**Dataset content**
————————

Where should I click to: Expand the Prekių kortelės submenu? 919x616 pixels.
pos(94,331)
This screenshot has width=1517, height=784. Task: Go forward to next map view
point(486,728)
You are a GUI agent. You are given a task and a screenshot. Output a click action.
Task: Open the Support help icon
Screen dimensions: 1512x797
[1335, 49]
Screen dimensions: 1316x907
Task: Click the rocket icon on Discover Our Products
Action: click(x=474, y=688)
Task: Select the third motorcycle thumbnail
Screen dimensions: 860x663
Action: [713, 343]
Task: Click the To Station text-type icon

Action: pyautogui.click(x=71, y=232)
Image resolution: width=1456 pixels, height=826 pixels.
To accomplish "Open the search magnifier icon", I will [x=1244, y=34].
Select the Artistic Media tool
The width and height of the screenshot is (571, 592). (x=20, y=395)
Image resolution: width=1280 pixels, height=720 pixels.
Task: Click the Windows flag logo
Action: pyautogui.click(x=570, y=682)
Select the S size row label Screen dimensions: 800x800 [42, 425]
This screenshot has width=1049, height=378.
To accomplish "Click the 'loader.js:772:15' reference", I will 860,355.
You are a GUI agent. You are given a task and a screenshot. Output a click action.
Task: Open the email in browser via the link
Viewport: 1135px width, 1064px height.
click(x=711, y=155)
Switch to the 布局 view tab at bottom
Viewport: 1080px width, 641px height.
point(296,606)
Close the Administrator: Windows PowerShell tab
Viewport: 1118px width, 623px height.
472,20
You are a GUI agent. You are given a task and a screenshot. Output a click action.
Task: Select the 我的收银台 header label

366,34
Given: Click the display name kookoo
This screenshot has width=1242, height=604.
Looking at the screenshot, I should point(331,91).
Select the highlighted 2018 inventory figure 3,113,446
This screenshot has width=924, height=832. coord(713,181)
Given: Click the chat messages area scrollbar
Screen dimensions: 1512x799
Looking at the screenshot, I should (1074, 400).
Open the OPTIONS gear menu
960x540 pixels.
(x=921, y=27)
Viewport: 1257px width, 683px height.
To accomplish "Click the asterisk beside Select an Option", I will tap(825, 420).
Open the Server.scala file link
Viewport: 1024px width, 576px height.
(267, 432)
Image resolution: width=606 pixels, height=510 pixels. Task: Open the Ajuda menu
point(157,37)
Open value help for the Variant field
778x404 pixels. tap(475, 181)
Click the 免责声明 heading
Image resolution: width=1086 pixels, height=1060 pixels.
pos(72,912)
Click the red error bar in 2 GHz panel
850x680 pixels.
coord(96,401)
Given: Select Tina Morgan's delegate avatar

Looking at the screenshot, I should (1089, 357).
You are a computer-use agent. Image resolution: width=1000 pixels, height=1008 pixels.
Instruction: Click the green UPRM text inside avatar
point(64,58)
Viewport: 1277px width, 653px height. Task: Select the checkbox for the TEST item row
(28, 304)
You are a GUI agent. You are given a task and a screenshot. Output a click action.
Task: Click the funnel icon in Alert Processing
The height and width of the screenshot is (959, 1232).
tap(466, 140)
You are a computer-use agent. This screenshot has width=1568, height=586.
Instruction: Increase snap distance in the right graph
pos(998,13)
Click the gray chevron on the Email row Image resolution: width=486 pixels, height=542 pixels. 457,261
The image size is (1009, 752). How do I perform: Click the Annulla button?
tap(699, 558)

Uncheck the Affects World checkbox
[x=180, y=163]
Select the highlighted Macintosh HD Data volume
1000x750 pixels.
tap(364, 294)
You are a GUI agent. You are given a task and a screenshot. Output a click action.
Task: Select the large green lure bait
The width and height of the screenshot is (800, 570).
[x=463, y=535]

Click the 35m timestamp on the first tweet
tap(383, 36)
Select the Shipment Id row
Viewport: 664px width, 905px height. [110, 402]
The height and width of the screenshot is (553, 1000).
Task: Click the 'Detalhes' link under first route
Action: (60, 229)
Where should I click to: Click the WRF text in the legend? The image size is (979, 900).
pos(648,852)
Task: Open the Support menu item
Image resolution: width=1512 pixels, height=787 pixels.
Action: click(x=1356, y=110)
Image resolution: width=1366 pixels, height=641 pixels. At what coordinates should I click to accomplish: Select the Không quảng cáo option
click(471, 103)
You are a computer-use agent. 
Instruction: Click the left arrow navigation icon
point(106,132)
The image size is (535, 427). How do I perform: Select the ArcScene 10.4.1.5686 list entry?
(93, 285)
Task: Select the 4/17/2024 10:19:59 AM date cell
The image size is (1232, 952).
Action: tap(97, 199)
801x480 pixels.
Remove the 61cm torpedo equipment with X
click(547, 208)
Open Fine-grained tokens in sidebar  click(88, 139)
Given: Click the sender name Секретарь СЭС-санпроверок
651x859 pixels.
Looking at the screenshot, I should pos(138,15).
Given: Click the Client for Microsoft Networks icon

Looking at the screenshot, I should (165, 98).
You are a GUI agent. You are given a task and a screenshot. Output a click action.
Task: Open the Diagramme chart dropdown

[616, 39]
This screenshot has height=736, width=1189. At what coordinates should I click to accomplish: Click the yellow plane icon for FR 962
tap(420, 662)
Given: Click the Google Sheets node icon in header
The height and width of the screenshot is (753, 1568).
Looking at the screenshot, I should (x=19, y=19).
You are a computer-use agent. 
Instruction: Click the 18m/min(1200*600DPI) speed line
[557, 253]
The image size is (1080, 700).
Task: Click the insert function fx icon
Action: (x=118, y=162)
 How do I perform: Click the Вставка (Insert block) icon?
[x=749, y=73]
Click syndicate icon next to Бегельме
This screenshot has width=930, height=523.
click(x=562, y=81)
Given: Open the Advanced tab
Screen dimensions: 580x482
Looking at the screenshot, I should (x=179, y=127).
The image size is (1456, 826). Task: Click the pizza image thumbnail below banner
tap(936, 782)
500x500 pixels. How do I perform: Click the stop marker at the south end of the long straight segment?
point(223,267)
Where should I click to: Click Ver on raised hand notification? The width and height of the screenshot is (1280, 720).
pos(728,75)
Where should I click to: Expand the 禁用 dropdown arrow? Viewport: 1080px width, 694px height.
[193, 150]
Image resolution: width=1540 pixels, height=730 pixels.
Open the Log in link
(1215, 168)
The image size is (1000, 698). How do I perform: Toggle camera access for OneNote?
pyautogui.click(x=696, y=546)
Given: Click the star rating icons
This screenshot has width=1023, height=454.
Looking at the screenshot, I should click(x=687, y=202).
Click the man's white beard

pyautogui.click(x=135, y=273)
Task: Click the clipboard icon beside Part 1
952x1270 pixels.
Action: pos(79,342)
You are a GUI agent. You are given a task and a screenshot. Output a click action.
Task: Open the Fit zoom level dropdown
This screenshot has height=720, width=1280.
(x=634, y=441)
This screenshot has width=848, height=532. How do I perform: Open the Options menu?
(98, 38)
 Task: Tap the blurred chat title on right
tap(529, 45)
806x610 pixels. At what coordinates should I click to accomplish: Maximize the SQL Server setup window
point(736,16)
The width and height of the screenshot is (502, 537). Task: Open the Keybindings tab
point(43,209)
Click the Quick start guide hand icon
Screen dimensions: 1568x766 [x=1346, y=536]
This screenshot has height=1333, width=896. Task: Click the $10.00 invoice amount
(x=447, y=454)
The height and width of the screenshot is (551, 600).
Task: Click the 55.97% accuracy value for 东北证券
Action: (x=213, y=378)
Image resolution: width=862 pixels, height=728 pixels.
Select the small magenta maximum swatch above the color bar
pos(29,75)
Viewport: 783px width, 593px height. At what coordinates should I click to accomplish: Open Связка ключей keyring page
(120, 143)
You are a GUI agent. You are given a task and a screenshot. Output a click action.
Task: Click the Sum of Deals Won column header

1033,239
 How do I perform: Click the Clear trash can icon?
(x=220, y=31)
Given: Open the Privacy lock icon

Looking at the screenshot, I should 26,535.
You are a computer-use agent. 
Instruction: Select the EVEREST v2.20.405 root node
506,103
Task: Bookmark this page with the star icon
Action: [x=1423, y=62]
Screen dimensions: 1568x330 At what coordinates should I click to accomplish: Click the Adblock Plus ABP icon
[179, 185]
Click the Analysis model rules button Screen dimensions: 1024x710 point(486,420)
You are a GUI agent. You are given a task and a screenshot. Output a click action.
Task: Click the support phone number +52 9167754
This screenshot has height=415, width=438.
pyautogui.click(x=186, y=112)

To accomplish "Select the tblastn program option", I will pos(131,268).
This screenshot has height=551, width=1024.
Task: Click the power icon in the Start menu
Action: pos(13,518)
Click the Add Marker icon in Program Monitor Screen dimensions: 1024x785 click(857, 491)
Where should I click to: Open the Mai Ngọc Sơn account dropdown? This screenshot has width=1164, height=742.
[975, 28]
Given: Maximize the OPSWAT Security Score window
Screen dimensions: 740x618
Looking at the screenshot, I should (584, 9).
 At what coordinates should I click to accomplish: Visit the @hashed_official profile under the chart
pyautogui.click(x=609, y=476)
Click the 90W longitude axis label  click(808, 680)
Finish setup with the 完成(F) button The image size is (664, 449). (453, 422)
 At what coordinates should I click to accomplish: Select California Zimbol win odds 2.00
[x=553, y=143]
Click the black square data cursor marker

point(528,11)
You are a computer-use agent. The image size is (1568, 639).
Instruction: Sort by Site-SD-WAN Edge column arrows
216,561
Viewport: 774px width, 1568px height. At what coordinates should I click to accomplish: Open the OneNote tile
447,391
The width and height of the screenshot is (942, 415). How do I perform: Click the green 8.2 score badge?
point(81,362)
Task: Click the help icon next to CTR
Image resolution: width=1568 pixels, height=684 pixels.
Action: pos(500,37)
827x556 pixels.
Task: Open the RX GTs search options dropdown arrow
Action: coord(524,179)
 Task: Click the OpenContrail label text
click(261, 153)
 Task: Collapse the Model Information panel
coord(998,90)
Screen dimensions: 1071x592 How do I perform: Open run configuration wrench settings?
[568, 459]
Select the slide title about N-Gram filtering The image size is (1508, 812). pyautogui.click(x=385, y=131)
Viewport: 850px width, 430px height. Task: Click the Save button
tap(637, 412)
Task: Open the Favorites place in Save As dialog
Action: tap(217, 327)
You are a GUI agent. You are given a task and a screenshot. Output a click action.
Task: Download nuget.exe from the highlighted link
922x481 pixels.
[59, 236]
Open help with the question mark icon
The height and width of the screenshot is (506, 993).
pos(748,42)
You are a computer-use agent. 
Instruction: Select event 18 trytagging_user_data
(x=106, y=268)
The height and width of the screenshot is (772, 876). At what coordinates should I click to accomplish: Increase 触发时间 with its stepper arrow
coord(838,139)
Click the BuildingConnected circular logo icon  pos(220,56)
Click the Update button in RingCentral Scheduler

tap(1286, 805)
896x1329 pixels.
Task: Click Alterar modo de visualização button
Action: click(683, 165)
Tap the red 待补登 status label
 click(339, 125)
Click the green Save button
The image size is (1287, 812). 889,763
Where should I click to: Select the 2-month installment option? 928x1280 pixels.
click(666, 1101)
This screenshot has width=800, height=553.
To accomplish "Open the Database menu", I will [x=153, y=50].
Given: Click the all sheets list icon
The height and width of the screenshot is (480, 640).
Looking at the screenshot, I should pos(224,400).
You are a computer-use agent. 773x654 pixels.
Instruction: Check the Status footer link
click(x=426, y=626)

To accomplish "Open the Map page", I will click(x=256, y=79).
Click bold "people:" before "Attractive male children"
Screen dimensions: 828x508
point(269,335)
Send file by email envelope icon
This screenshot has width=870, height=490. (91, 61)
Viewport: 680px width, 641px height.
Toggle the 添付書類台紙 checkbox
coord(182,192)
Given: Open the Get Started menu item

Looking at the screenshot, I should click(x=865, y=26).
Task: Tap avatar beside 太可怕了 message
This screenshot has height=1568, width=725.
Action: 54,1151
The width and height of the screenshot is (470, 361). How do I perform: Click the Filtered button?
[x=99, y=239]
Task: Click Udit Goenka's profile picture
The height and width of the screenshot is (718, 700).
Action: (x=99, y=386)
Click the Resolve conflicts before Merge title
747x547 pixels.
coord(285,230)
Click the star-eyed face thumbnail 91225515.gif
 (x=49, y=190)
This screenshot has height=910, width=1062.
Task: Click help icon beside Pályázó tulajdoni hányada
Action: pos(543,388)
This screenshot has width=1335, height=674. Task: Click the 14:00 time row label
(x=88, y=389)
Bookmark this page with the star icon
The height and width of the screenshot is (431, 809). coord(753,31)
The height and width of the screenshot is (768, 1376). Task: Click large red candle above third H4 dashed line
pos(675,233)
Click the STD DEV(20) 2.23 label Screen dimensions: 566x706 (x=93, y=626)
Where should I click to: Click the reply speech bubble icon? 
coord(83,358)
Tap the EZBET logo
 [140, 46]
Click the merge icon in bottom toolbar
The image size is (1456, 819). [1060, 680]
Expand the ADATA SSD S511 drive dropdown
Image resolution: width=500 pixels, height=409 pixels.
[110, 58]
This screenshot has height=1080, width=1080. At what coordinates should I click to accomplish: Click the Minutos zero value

————————

**Your goal**
Restate the listing word for word, but only from its first line through the line with "Task: Open the Support help icon", keeping both end lines.

**Expected answer**
Where should I click to: Expand the Prekių kortelės submenu? 919x616 pixels.
pos(94,331)
This screenshot has width=1517, height=784. Task: Go forward to next map view
point(486,728)
You are a GUI agent. You are given a task and a screenshot. Output a click action.
Task: Open the Support help icon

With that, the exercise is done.